Investigators in Karnataka have uncovered a ₹23.3 crore misappropriation scheme where officials used falsified records to siphon funds meant for low-income housing.
The promise of secure, affordable housing for the most vulnerable members of society has been undermined by systemic corruption in Karnataka, where investigators have uncovered a massive fraud scheme involving the Pradhan Mantri Awas Yojana (Urban) works. The Belagavi Lokayukta has registered cases against several high-ranking officials and contractors following allegations that ₹23.3 crore was siphoned off from projects intended for slum redevelopment in Ramdurg. This case serves as a stark reminder of how bureaucratic overreach, when left unchecked by rigorous oversight, directly erodes the property rights and living standards of the poor.
According to investigative reports led by Inspector Venkatesh Yadahalli, the core of the deception relied on a sophisticated fabrication of inspection records. Officials allegedly utilized fake completion certificates and manipulated GPS-based photographic evidence to claim that hundreds of homes were finished and ready for occupancy. Between April 2019 and November 2024, 13 separate bills totaling approximately ₹29.4 crore were cleared by the state. However, the Lokayukta SP Prasanna Desai reported that only roughly ₹6.1 crore in actual materials reached the 600 intended beneficiaries. The remaining ₹23.3 crore vanished into the pockets of those tasked with managing the project.
The probe has identified several key figures in the scandal, including Shambulingappa B.S., a retired assistant executive engineer of the Karnataka Slum Development Board, and Prasad N.P., a contractor with National Projects Construction Corporation Ltd (NPCC). The investigation has rapidly expanded beyond the Belagavi district, with coordinated raids targeting at least eight locations. Search teams have descended upon offices and private residences in Hubballi, Vijayapura, Bagalkot, and the NPCC headquarters in Bengaluru. Investigators have reportedly seized a trove of “crucial documents” related to billing cycles and inspection logs that suggest the fraud was not an isolated error but a calculated effort to bypass consumer safeguards.
This Belagavi case is symptomatic of a broader pattern of housing-scheme abuse that has plagued the region. Previous investigations in Haveri under the same PMAY program found that contractors were billing the government for full project costs while providing only a fraction of the necessary building materials. In those instances, impoverished beneficiaries were often forced to attempt the construction of their own homes with inadequate supplies. Furthermore, a separate March 2026 Lokayukta probe confirmed similar corruption within the Rajiv Gandhi housing scheme, lending weight to long-standing allegations of graft championed by local leaders like MLA B.R. Patil.

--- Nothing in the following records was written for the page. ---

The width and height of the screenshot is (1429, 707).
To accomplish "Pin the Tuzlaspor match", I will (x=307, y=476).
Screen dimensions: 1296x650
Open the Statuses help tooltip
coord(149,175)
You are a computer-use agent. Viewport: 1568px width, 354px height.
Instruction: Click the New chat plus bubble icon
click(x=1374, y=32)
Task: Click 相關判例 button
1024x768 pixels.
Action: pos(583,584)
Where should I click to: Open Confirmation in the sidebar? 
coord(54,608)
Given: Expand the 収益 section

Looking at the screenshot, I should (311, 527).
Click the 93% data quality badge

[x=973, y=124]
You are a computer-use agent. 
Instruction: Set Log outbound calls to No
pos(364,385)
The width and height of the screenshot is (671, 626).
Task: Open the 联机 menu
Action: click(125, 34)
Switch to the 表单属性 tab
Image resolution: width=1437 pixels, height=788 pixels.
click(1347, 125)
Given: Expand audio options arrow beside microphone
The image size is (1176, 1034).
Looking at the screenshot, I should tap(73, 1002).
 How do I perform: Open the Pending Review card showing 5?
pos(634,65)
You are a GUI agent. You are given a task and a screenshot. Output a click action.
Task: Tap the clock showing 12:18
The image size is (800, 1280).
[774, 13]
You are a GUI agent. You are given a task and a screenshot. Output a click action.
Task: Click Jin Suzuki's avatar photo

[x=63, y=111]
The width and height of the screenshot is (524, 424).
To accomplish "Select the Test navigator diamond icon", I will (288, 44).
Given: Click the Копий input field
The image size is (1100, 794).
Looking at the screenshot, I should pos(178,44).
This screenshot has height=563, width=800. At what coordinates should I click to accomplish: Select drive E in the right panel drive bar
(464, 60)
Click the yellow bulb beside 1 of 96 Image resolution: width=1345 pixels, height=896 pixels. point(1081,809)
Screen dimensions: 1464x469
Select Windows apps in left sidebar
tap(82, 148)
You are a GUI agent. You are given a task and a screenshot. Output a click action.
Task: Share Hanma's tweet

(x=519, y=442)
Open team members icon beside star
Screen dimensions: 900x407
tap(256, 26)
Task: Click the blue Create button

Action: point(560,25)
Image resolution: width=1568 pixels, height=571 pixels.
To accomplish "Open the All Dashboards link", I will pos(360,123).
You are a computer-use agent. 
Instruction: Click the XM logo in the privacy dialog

Politically, the fallout from these revelations has triggered significant friction within the ruling government. Allegations regarding the corrupt allocation of roughly 950 houses, coupled with a leaked phone call involving the housing minister’s office, have forced Housing Minister B.Z. Zameer Ahmed Khan to issue public denials and call for a formal departmental inquiry. For the taxpayer, these developments are a cautionary tale regarding the inefficiency of state-managed housing. While the U.S. House of Representatives recently passed an amendment to the 21st Century ROAD to Housing Act on May 20 to address domestic supply and affordability, the international landscape demonstrates that without local sovereignty and strict fiscal accountability, such initiatives often fail to reach those in need.
As the Lokayukta continues its search for missing funds and falsified records, the focus remains on the hundreds of families in the Ramdurg slums who remain without the livable units or basic amenities they were promised. The systemic fabrication of GPS data to show incomplete houses as finished is a direct assault on the transparency required for healthy public policy. This investigation highlights the essential need for market-driven solutions and private property protections that prevent bureaucrats from gatekeeping the American—and global—dream of a stable home.